At the beginning of September, a friend treated me to their Project Pet class. Lorenza liked the concept of the class and joined me; we had a great time bringing individual portraits of our dogs to life (you can read about it on Pixel: Pug Princess’ site). So when Sean contacted me and invited me to join them for another paint & sip class, I jumped on the opportunity, and decided on attending their 1st anniversary class to paint “Starry Night Over the Gate”, a mashup painting of Van Gogh’s Starry Night with our most famous Bay Area icon the Golden Gate Bridge added.
This was my first class where everyone would be painting the same picture, so it would still be a new experience. I was wondering if the canvases were pre-stenciled or had some kind of paint-by-numbers thing going on. I was slightly terrified to see that they were totally blank! Of course, this required a glass of moscato STAT!
Unlike Project Pet, I went to this class alone. At first that made me a bit anxious, but soon the wine made us all more friendly and I traded compliments, techniques, and jokes with the folks around me. I was relieved that my assigned seat provided a good view of the instructor so I could follow his lead visually. There was a concern that the painting might all go to hell if I drank too much, so I spread out my few glasses of wine and drank plenty of water.
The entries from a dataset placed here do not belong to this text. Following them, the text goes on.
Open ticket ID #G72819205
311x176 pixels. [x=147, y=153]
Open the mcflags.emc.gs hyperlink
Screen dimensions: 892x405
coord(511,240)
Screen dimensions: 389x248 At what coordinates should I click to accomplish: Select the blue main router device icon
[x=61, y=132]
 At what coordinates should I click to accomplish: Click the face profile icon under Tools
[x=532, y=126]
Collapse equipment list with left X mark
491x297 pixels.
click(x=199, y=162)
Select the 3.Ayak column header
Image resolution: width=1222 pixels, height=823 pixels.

Turns out I didn’t need to worry – the painting was very well broken out into different steps and the artists were very reassuring with the techniques they taught is.
The Impressionist Part
First the artist walked us through the background, hills, and water. This was all very loose and free form. Then we started the first batch of what would be MANY small dashes or dots. First we followed the lines of the hills, then added the swirls. We moved on to the main swirl in the sky – the distinctive feature of the original Starry Night painting. I’m honestly not totally happy with the swirl shape either, but it’s something I can live with. After the swirl came the stars and moon. I’m slightly embarrassed by my crappy crescent moon that you can see in my painting-in-progress shots. So far, every part of the painting was pretty impressionistic, so mistakes wouldn’t truly be mistakes, just unique variations.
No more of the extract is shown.